Dating Dr. Dreamy (Bliss River 1) - Page 43

I put the bag from the shop on the nightstand and wander to the desk on the other side of the room before turning to face Lark, nervous. It’s hard to believe this is really happening.

She’s so beautiful, so good and fun and sweet and…mine.

Finally mine.

I want this night to be perfect. This isn’t just our first time together, but also, I hope, our last time sleeping with someone new. I never want to touch another woman. I want it to be Lark’s lips I kiss goodnight from tonight until the day they put me in the ground.

This is it, one of the biggest moments of my life, and I’m suddenly feeling the pressure.

And of course, she knows. She can sense it. She can read me like no one else ever could or ever will.

A smile gentles her lips. “Nervous?”

“No,” I lie.

She narrows her eyes. “Are you sure? Because you look a little nervous.” Before I can respond, her fingers move to the top of her red dress, slowly slipping the button at the top through its hole, robbing me of my capacity for speech.

“But there’s no reason to be,” she continues, undoing another and another, until she reaches the final button near her waist and the front of her dress gapes open, revealing a black satin bra, making my heart beat so fast I can feel it punching my ribs like a fist.

She holds my eyes as she reaches for the zipper on the side of her dress and drags it down with a smooth buzz that’s audible in the almost silent room. The only sounds are that zipper, the patter of rain on the windows, and the blood pumping too fast through my veins.

“I mean…” She begins bunching the skirt of her dress in her hands, revealing more curvy thigh with each passing second. “We’ve both done this before.”

I swallow, finally finding my voice. “No, we haven’t. Not together. And I never have, really, not with someone who matters the way you matter. I’m crazy in love with you, Lark March. Always have been, always will be.”

She pauses with her dress bunched so high I catch a glimpse of matching black panties. “Me, too,” she whispers, her eyes shining.

“So I think it’s okay if—” My words end in a swiftly drawn breath as she draws her dress over her head in one smooth motion.

The filmy red fabric floats to the ground between us, but my attention is all for Lark.

Lark, standing in front of me in nothing but a bra and tiny black panties that make her skimpy bathing suit seem modest in comparison, all her curves on display, every dip and hollow practically begging for my lips to explore them. The black satin emphasizes the pale beauty of her skin, making her seem to glow in the dim light.

She’s breathtaking, like something out of a dream, too beautiful to be part of the everyday world.

“You’re staring,” she murmurs, her fingers tangling together in front of her.

“You’re the most beautiful thing I’ve ever seen.”

She shakes her head, but her eyes don’t leave mine. “I need to lose fifteen pounds.”

“Bullshit. You’re perfect.” I cross to her in three long steps, gathering her into my arms, my pulse leaping as my hands find the soft skin where her waist begins to curve into her hips and squeeze just hard enough to make her eyes darken.

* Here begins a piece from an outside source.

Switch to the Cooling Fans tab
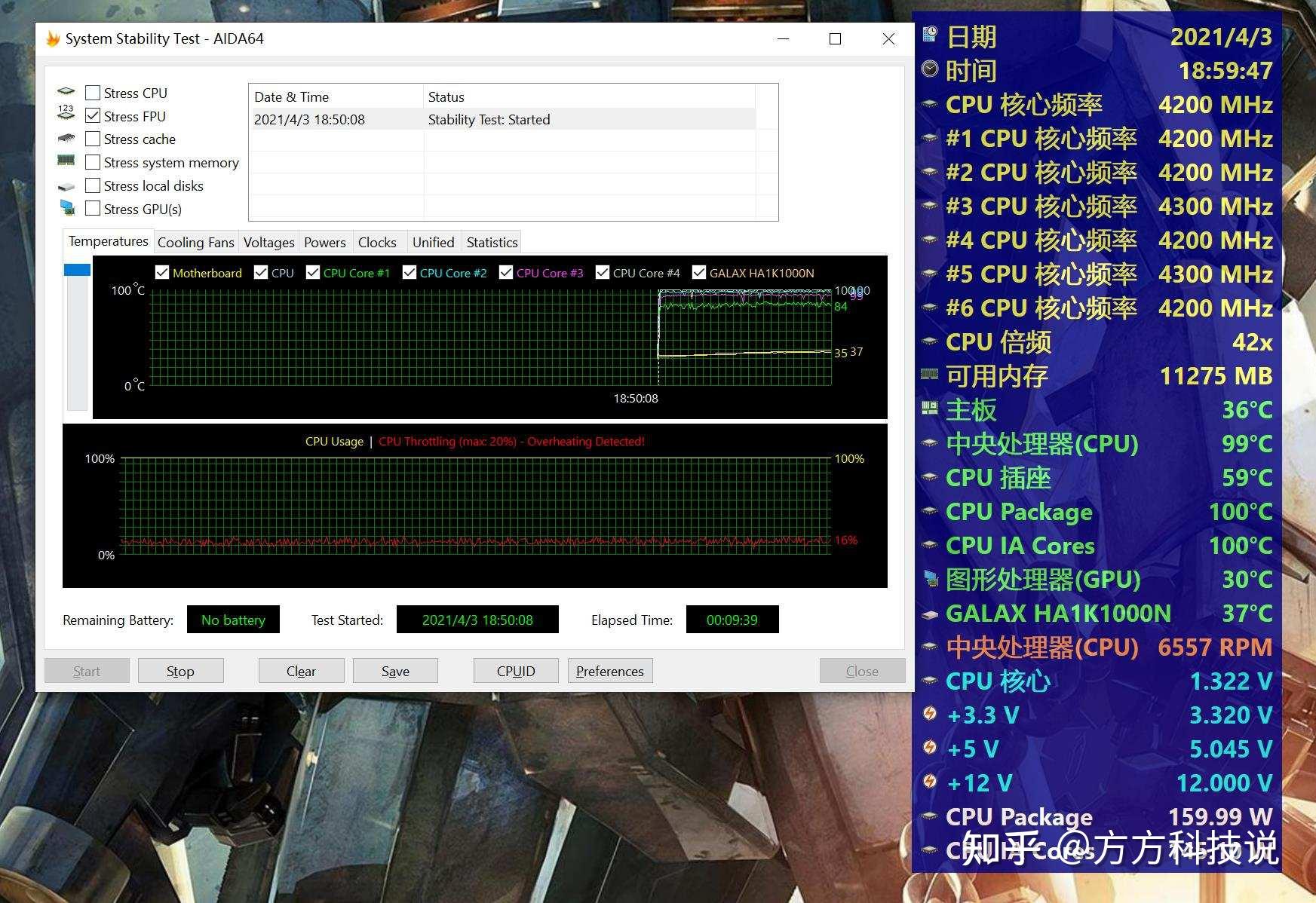This screenshot has width=1316, height=903. (195, 241)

“You don’t need to lose a pound,” I continue, drawing her closer, my hands skimming up and down her sides, from her hips to just under her breasts as I back her toward the bed. “In fact, I’d be angry if you did.”

“Is that right?” she asks in a breathy voice. Her knees hit the bed and she scoots on top, sliding back toward the pillows as I kick off my shoes and pull at my socks. “Well, I wouldn’t want to make you angry.”

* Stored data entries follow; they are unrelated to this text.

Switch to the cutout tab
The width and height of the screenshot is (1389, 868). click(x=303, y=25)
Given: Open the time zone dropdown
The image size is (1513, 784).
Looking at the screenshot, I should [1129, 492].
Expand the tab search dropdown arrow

“No, you wouldn’t. I’m a shit when I’m angry.” I quickly work open the buttons on my shirt, shrug it off, and reach for the bottom of my undershirt, tugging it over my head.

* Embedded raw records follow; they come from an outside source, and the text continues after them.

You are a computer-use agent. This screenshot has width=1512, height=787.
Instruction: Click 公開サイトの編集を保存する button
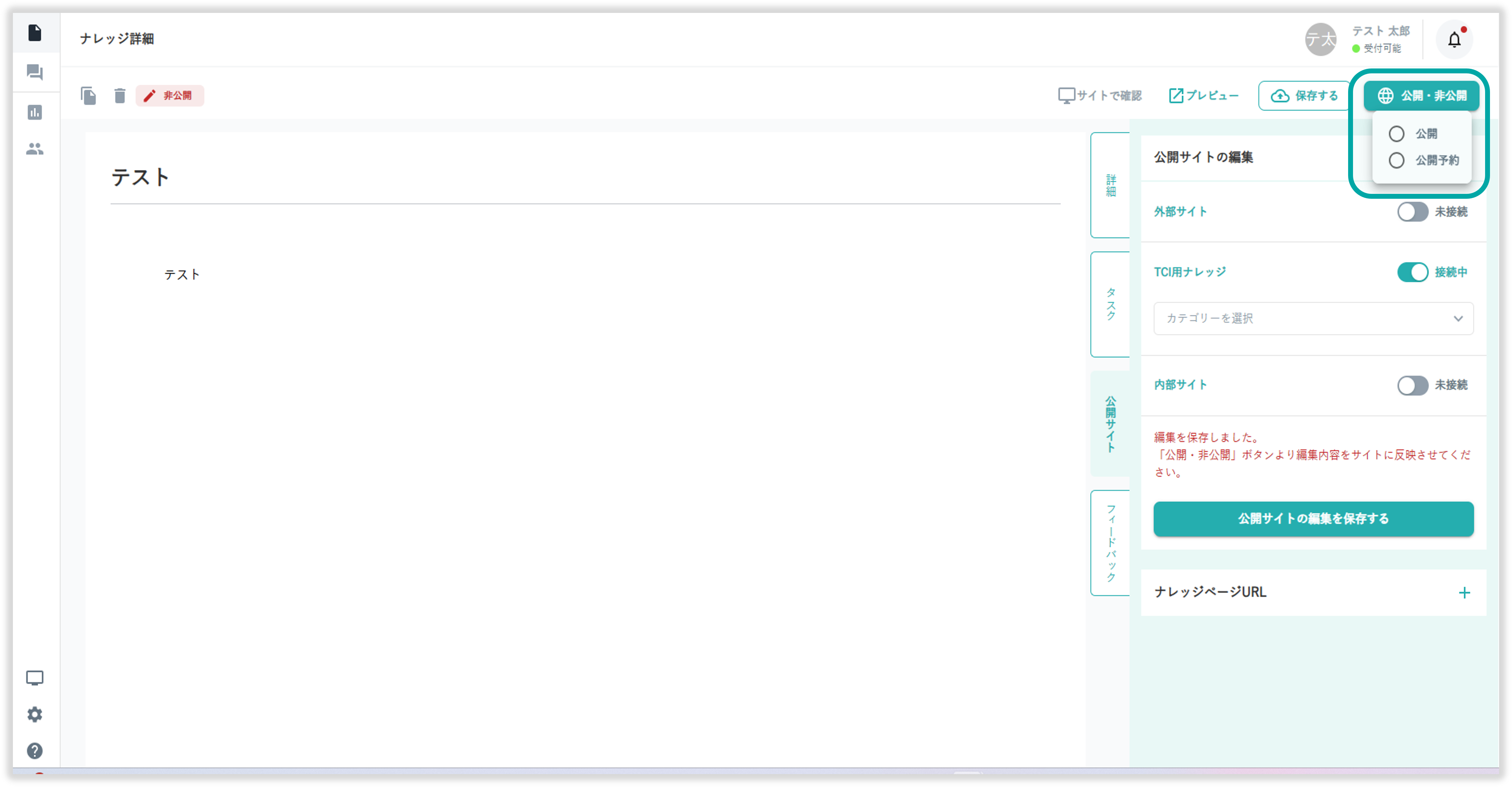pos(1313,519)
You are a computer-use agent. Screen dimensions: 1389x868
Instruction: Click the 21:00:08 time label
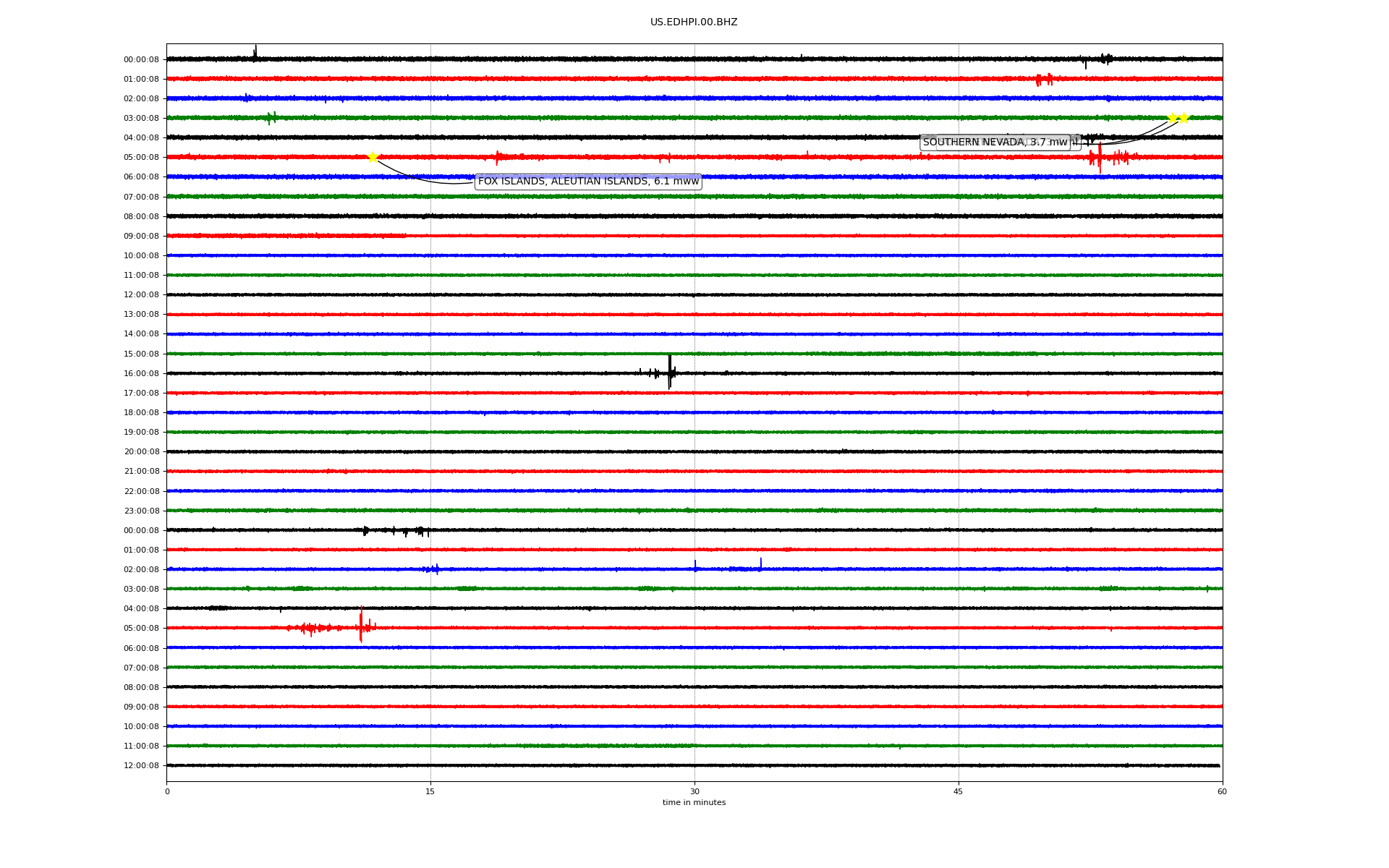[x=141, y=472]
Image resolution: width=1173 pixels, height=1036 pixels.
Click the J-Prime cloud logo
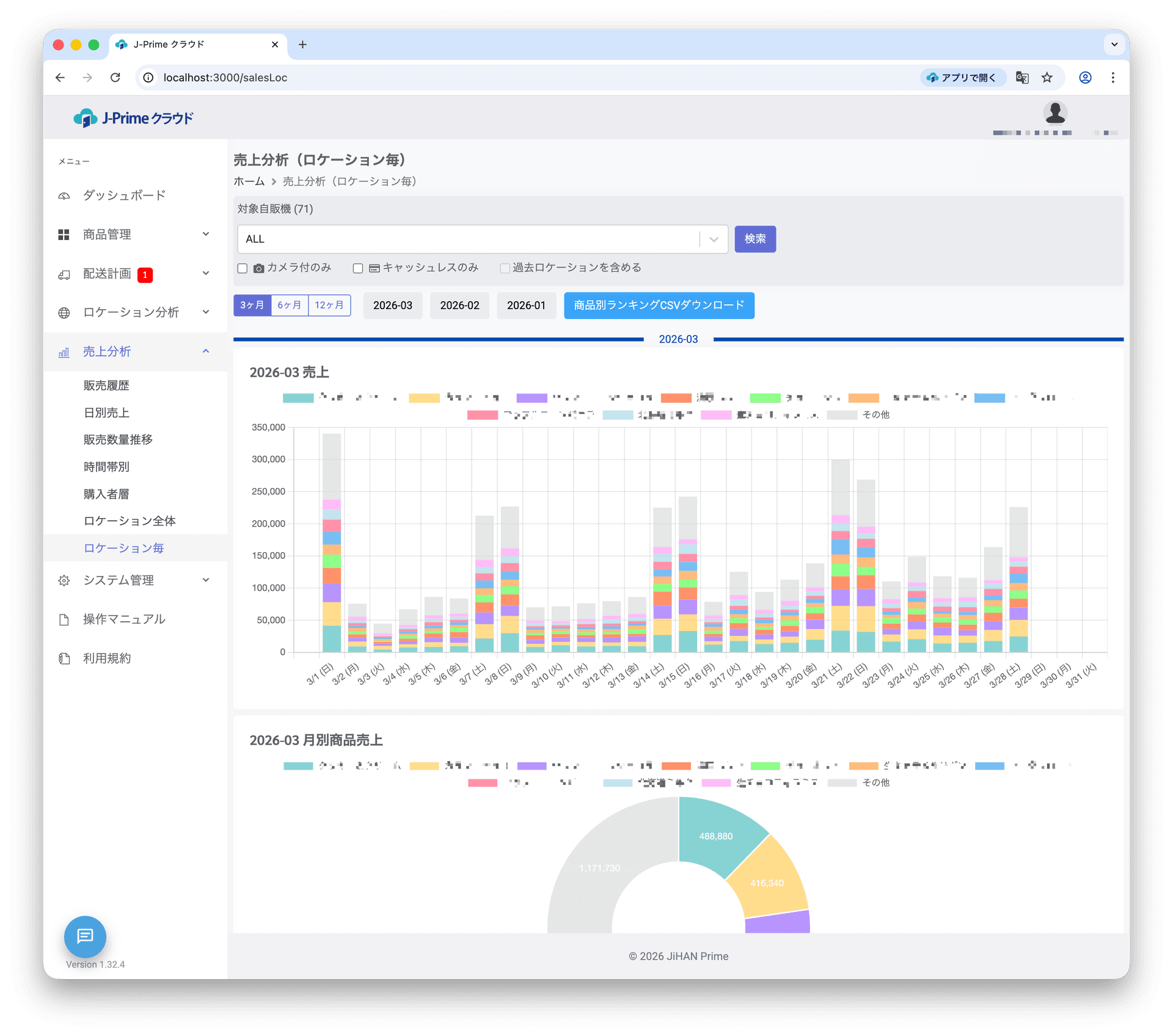click(x=133, y=118)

“You’re sexy when you’re angry,” she says, her chest rising and falling faster as her gaze skims down my chest to where my hands work at the close of my pants. “Your eyes do hot, flashy things when you’re angry.”

“Hot, flashy things?” Holding her gaze, I step out of my pants, wearing nothing but black boxer briefs that I know do nothing to conceal the way she affects me. I’ve never been this hard. Or wanted to be with a woman so much. And it isn’t just a physical want, it’s a soul deep need to get as close to this incredible, intoxicating, deeply-lovable person as I can get.

I adore her, and I can’t wait to show her how much.